I was talking with a friend about this and he said that the incentives here are not so simple, as people pay a reputational cost when they promote bad arguments. It’s true that whatever respect I had for Lessig or the affirmative-action-lawsuit people has diminished, in the same way that Slate magazine has lost some of its hard-earned reputation for skepticism after running a credulous piece on UFOs. But . . . Lessig and the affirmative-action crew don’t care about what people like me think about them, right? They’re playing the legal game. I’m not sure what, if anything, should be done about all this; it just bothers me that there seem to be such strong incentives for lawyers (and others) to present bad arguments.

I’m sure that legal scholars have written a lot about this one, so I’m not claiming any originality here.

P.S. However these sorts of lawsuits are treated in the legal system, I think that it would be appropriate for their stupidity to be pointed out when they get media coverage.
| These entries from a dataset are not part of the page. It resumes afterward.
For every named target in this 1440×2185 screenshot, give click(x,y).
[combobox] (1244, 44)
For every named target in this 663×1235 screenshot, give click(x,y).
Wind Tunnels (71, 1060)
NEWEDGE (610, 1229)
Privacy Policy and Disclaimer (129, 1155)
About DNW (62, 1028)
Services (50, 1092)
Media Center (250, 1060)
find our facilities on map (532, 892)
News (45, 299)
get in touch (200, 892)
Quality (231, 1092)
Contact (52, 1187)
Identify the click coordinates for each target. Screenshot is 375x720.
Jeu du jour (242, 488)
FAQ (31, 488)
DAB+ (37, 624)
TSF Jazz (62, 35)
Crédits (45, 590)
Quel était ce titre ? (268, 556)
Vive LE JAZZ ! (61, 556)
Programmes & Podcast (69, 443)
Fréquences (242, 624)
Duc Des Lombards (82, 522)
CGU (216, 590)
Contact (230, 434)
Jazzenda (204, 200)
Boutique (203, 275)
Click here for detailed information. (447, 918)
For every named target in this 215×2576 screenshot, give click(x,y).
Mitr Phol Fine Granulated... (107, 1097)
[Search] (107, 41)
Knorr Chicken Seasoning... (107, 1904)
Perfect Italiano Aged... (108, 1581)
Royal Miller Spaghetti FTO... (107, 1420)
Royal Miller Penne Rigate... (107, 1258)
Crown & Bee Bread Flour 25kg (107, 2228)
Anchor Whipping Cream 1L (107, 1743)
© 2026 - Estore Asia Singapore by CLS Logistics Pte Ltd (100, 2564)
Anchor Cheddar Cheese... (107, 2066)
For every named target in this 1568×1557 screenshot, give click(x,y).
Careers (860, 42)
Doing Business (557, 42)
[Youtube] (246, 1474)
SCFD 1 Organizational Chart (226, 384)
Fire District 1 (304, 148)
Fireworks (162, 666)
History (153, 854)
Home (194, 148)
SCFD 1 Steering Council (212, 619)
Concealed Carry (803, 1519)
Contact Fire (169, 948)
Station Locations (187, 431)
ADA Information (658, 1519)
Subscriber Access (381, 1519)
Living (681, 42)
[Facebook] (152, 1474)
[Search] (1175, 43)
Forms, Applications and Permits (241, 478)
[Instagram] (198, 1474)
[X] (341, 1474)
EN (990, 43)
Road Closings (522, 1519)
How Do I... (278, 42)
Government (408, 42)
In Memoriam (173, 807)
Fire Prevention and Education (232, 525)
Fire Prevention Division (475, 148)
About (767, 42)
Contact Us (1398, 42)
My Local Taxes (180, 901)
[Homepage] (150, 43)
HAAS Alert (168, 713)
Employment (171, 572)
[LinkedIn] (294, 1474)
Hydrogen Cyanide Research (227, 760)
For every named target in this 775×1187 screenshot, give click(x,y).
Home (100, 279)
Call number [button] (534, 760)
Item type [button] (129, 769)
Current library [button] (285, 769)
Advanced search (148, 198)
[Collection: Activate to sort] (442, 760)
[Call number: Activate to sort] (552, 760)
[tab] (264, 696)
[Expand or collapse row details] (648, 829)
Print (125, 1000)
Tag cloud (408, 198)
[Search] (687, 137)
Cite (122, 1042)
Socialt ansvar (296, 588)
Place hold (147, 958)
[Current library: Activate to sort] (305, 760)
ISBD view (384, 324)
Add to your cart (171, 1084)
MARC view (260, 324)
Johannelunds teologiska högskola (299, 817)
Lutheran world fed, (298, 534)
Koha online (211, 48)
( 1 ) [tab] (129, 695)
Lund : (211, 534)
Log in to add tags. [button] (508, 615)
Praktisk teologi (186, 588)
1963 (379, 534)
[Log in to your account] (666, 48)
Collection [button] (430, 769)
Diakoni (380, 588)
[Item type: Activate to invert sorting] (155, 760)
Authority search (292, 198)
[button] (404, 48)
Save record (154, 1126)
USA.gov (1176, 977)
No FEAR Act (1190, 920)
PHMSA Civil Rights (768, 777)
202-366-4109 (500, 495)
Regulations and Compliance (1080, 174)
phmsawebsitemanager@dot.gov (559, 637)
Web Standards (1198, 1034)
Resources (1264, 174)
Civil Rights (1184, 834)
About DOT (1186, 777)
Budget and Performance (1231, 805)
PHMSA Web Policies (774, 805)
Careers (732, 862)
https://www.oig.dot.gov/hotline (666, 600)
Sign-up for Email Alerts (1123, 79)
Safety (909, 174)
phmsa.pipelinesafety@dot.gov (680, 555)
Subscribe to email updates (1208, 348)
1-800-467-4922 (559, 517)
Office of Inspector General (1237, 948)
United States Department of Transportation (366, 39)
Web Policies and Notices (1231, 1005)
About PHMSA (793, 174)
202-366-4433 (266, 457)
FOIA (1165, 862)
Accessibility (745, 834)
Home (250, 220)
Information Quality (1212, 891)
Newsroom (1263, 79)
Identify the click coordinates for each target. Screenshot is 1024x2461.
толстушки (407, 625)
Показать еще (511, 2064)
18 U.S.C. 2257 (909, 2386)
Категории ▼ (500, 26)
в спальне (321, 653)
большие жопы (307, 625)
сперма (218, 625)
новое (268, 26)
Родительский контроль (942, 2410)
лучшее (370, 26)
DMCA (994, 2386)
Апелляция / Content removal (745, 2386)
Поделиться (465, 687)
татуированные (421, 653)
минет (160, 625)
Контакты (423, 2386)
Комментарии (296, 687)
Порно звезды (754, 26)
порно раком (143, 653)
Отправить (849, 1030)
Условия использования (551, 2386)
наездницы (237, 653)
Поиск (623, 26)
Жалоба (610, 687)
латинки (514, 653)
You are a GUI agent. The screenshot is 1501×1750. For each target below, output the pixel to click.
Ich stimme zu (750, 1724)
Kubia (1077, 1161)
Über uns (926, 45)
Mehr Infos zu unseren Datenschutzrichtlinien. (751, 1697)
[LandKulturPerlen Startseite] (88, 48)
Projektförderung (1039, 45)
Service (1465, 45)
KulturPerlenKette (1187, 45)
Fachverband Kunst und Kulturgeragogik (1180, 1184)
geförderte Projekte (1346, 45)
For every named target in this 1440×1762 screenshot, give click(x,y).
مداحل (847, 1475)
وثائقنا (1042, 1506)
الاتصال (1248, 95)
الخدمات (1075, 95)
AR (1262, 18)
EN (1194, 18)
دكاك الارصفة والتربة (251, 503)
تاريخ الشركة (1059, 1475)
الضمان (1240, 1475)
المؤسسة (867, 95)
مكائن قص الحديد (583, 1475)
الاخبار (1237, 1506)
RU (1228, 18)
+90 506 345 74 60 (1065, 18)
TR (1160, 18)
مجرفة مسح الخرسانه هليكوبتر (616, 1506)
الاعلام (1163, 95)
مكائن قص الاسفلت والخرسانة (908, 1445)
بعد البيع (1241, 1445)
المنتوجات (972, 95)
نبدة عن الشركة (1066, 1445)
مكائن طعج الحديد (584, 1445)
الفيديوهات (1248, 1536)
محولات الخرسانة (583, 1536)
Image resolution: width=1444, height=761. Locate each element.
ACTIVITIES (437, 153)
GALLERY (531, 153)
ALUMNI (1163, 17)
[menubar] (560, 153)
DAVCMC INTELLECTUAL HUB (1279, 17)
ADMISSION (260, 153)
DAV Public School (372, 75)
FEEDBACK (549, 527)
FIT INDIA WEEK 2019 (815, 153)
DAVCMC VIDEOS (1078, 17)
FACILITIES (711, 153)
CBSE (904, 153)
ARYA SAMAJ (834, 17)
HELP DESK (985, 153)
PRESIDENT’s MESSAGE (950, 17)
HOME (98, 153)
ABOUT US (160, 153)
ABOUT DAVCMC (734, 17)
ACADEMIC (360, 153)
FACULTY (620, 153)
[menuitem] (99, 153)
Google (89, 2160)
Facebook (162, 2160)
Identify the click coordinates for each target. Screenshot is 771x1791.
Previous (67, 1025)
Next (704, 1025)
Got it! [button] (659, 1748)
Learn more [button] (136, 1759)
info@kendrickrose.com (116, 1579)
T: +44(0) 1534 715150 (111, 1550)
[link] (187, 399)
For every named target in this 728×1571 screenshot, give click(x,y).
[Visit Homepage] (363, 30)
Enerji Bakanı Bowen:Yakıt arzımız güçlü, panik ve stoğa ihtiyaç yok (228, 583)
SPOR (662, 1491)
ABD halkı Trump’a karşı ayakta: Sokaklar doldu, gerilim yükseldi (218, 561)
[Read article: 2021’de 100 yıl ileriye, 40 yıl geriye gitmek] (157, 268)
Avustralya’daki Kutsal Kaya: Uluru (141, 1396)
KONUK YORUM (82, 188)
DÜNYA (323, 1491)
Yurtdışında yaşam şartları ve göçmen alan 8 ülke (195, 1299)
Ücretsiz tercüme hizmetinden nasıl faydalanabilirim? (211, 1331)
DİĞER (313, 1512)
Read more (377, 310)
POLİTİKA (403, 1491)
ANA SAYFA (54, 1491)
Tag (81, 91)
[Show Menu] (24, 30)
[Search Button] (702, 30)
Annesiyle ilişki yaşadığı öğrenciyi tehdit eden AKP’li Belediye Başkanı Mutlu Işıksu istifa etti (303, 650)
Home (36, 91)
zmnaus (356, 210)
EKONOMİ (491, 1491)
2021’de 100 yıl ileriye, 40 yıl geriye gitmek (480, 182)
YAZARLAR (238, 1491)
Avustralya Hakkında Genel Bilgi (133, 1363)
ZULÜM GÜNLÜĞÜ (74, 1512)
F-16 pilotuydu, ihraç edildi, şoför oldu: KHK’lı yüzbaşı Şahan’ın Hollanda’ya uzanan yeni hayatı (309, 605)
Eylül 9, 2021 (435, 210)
Instead, there seems to be a tendency to take ridiculous claims at face value, as long as they are mentioned in a lawsuit. For example, here’s NPR on the West Point lawsuit: “In its lawsuit filed Tuesday, it asserts that in recent decades West Point has abandoned its tradition of merit-based admissions”—with no mention of how completely stupid it is to claim that they had a “tradition of merit-based admissions” in their 133 years with only 4 black graduates. Or the New York Times, which again quotes the stupid claim without pointing out it’s earth-is-flat nature. AP and Reuters did a little better in that they didn’t quote the ridiculous claim; on the other hand, that serves to make the lawsuit seem more reasonable than it is.